A 3km protection zone and 10km surveillance zone (SZ) have been declared around the premises, which means movement restrictions within these zones – on things such as poultry, carcasses, eggs, used poultry litter and manure – to prevent any further spread of disease.
It comes after avian flu was confirmed at premises near Gretna in Dumfries and Galloway on December 3 and at a premises near Arbroath, Angus, on November 4.
Officials said public health advice is that the risk to human health from the virus is very low.
Rural Affairs Secretary Mairi Gougeon said: “We know that avian influenza is here in Scotland. In order to try to keep their birds safe and stop the spread of the disease, producers and bird keepers are reminded to comply with the order to house birds, which came in to effect on November 29, or to ensure their birds are kept separate from wild birds.
“It’s important that the public remain vigilant and report any findings of dead wild birds to Defra’s national telephone helpline. Do not touch or pick up any dead or sick birds that you find.”
Bird keepers have been told to report any suspicion of disease in Scotland to their local Field Services Office.
Scotland’s chief veterinary officer Sheila Voas said: “We have already made clear that all bird keepers – whether major businesses or small keepers with just a few birds – must ensure that their biosecurity is up to scratch to protect their birds from disease and prevent any contact between their birds and wild birds. Keepers who are concerned about the health or welfare of their flock should seek veterinary advice immediately.
“Your private vet, or your local Animal and Plant Health Agency office, will also be able to provide practical advice on keeping your birds safe from infection.
“Any dead wild swans, geese, ducks or birds of prey, or five or more dead wild birds of other species (including gulls) in the same location at the same time, should be reported to Defra’s national telephone helpline.
“Public health advice is that the risk to human health from the virus is very low and food standards bodies advise that avian influenzas pose a very low food safety risk for UK consumers, and it does not affect the consumption of poultry products including eggs.”

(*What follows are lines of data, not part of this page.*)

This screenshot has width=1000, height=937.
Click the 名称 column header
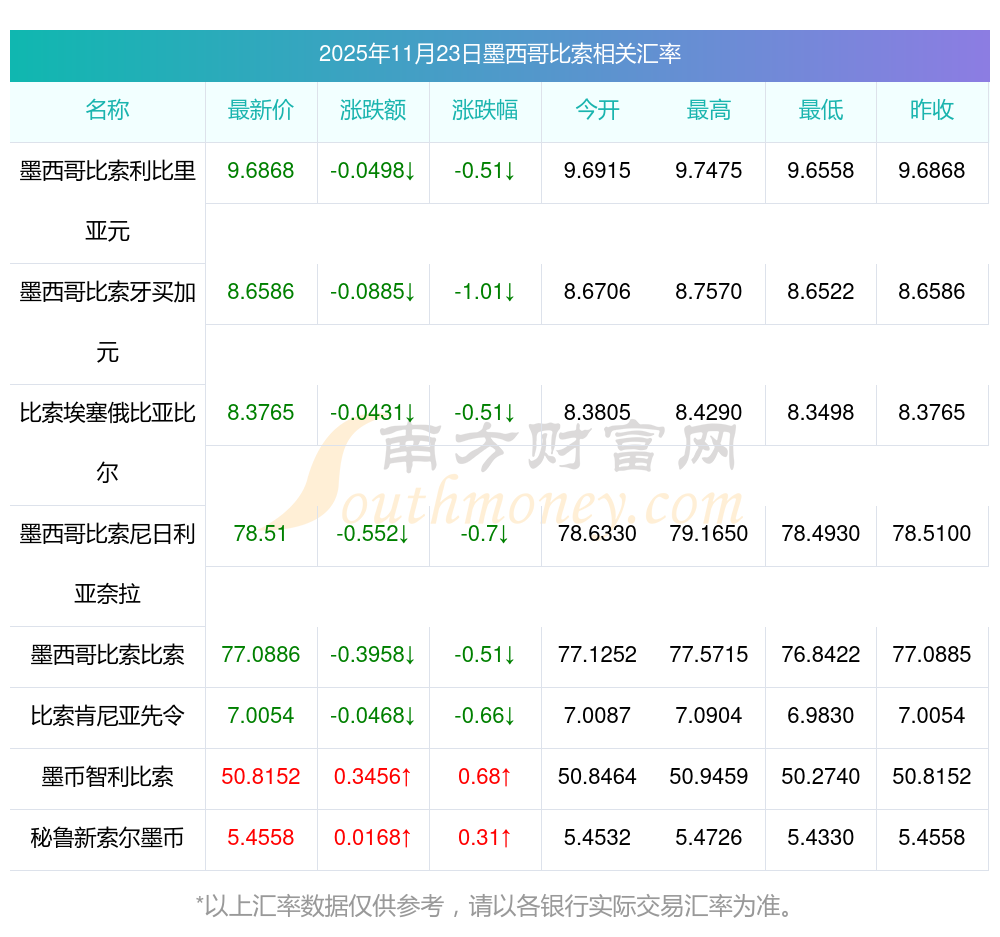click(x=107, y=110)
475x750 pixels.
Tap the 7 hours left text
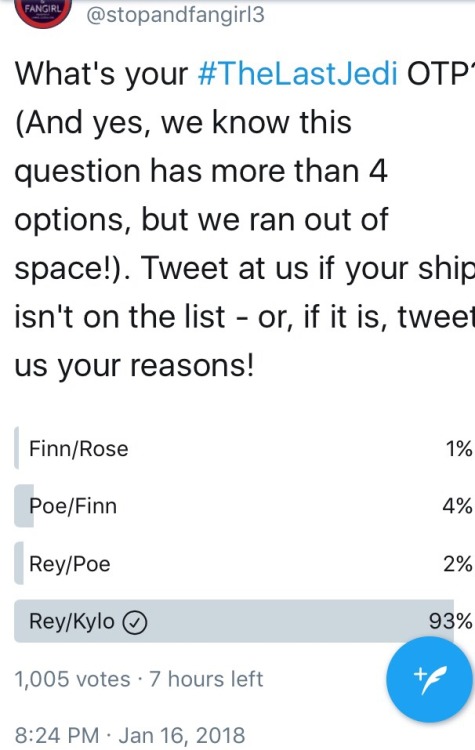click(206, 679)
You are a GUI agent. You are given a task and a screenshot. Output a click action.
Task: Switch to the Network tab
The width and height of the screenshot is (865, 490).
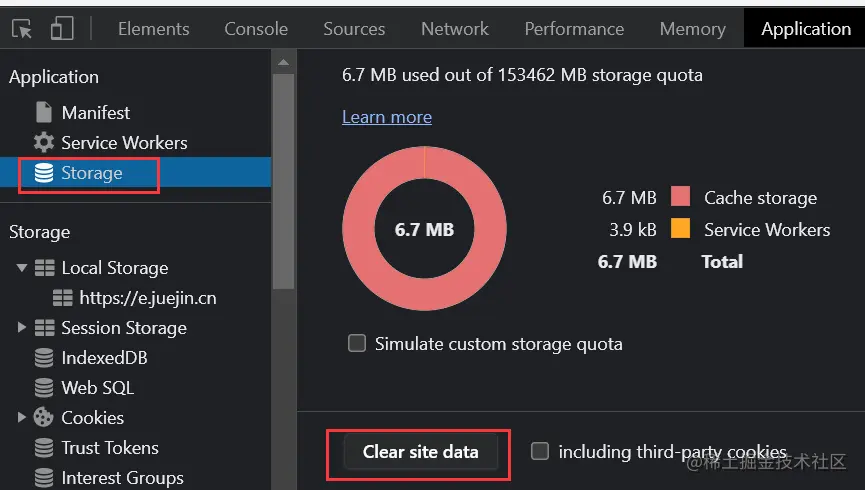pos(455,29)
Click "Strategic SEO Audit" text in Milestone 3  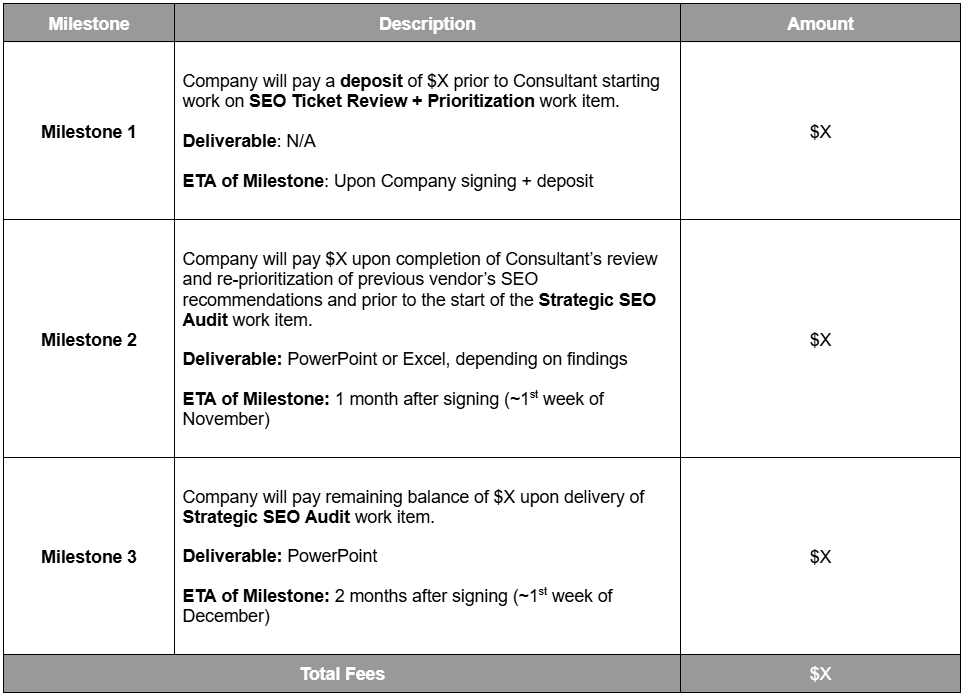coord(266,517)
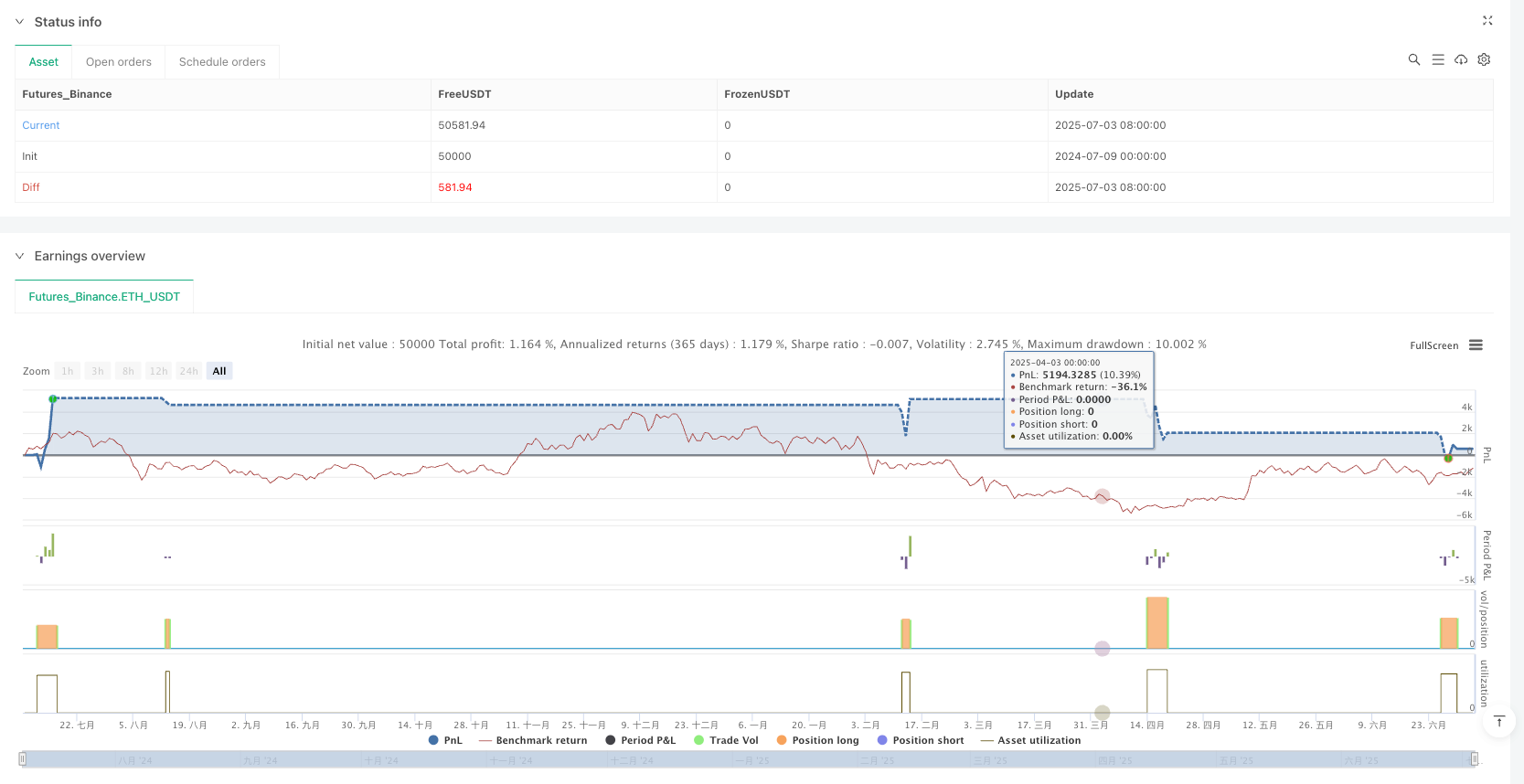Open the settings gear icon
The width and height of the screenshot is (1524, 784).
[1484, 59]
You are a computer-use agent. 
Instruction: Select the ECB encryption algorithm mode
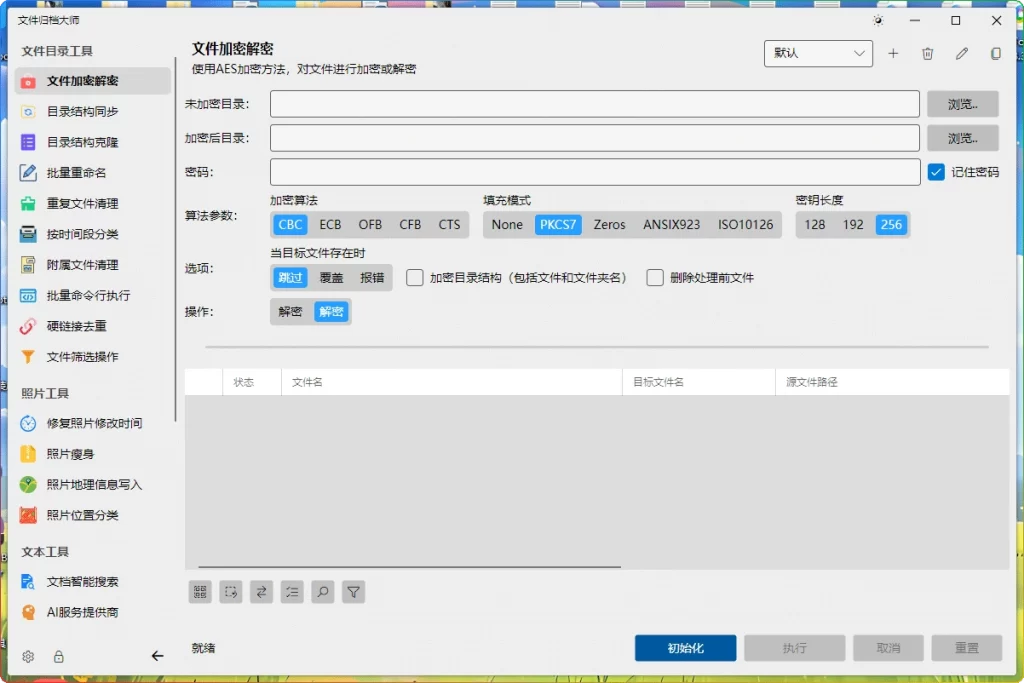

UK Environment Secretary George Eustice has said that every year the UK faces a seasonal risk in incursion of avian influenza associated with migratory wild birds.
However, he said that this year the country is now seeing the “largest-ever outbreak in the UK of avian influenza”.
Around 40 cases have been identified around the UK.
Avian flu has forced the culling of two flocks of kept birds in Northern Ireland.